Exercise description >> Whenever a line in the records below contains "icon", pick it out.

*** Opening Given information ***

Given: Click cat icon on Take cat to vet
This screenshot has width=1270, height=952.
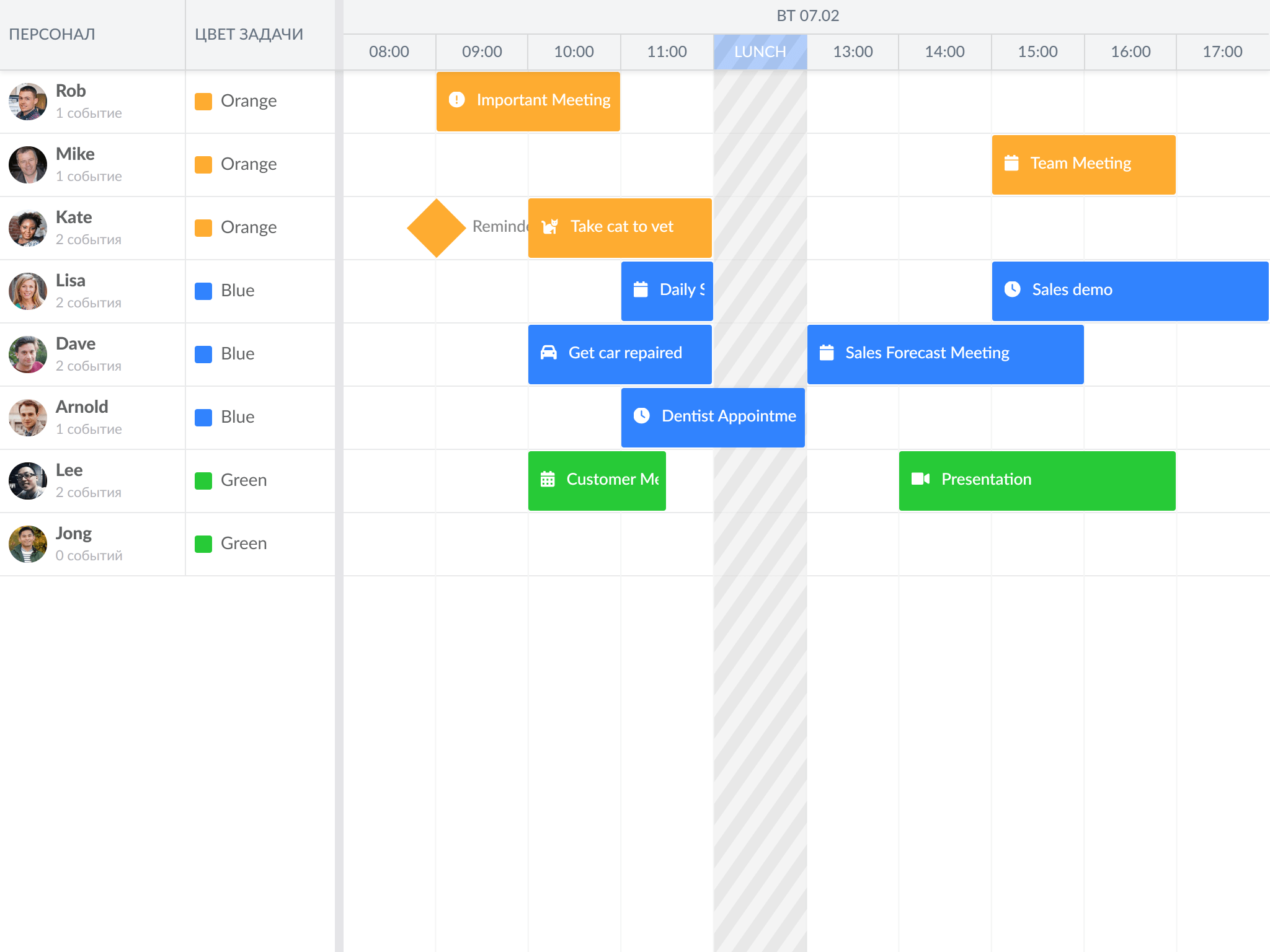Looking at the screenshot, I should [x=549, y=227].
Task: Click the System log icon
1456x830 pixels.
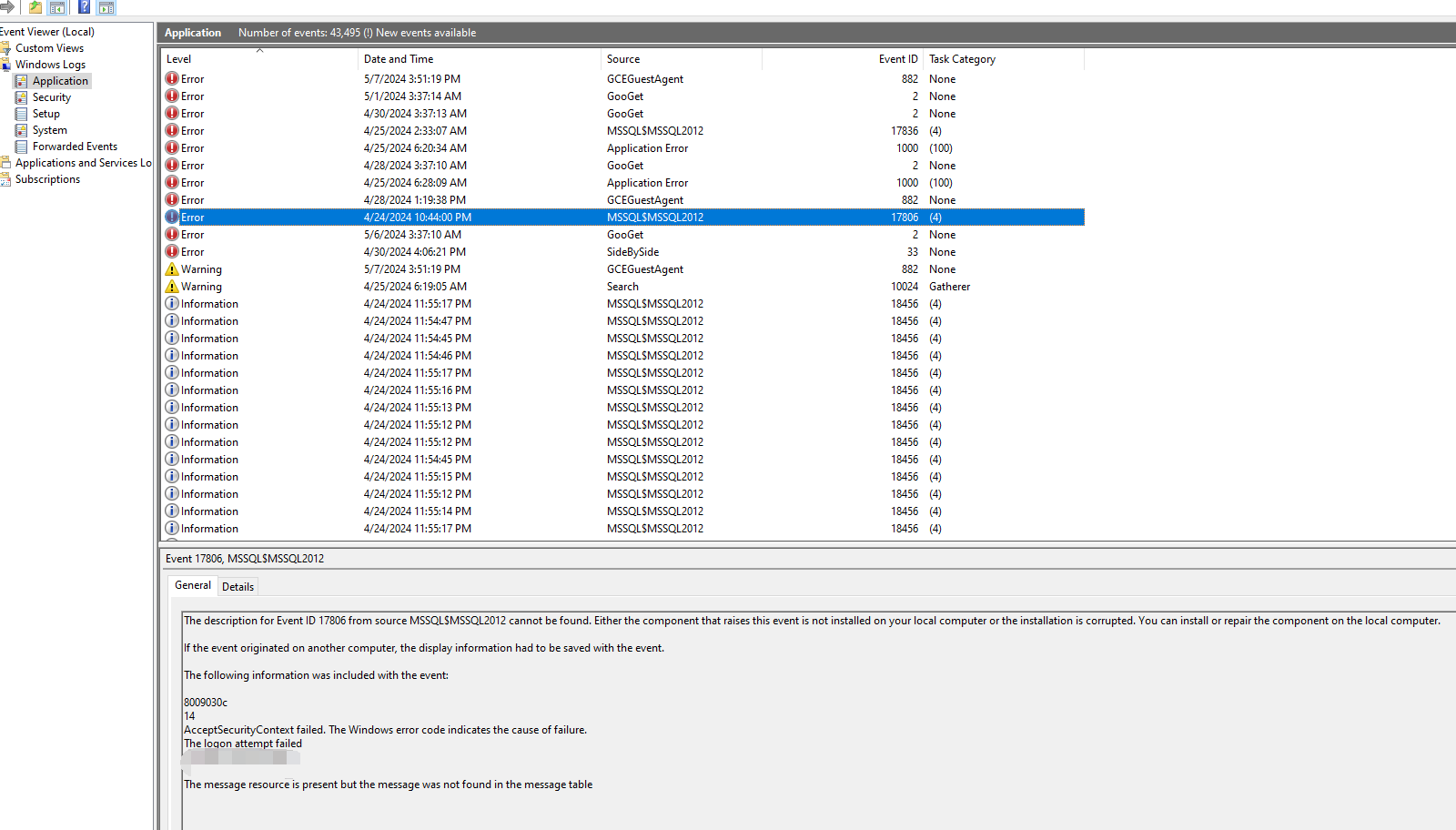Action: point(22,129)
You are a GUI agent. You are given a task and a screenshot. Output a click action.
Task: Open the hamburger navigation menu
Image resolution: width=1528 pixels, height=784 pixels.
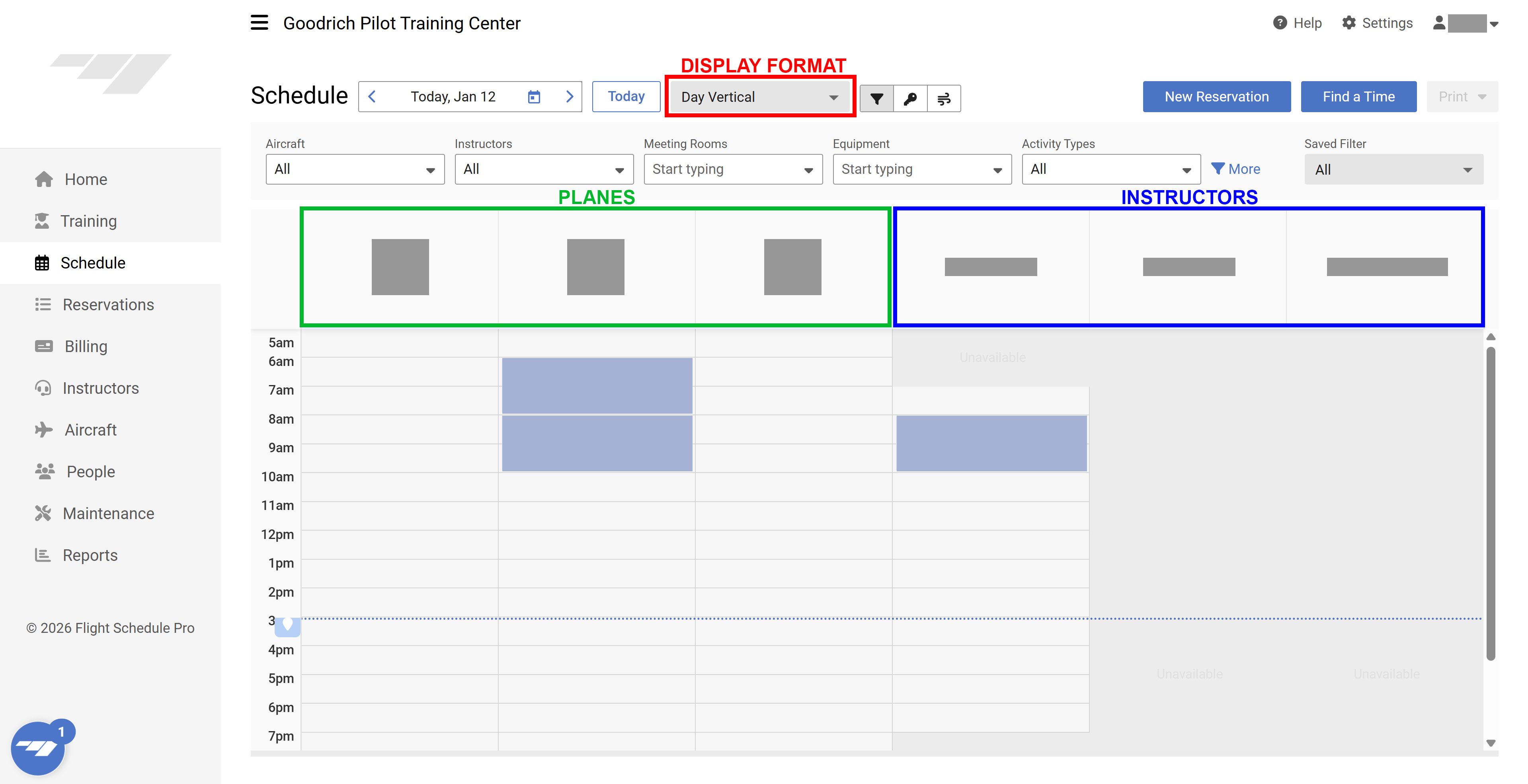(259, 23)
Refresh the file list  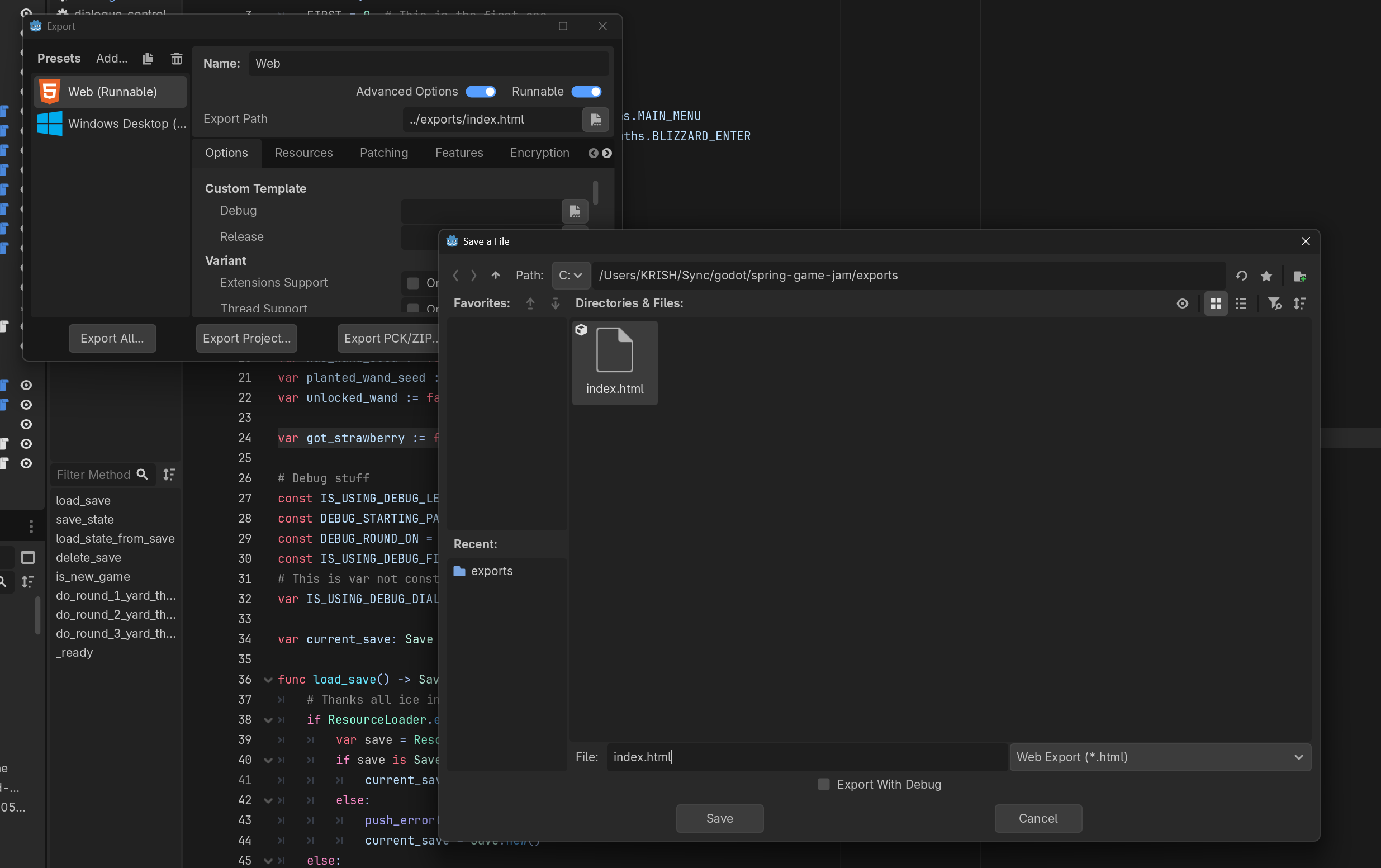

*** Closing Given information ***

The completed task >>
Given: Click cat icon on Take cat to vet
Task: Click the System log icon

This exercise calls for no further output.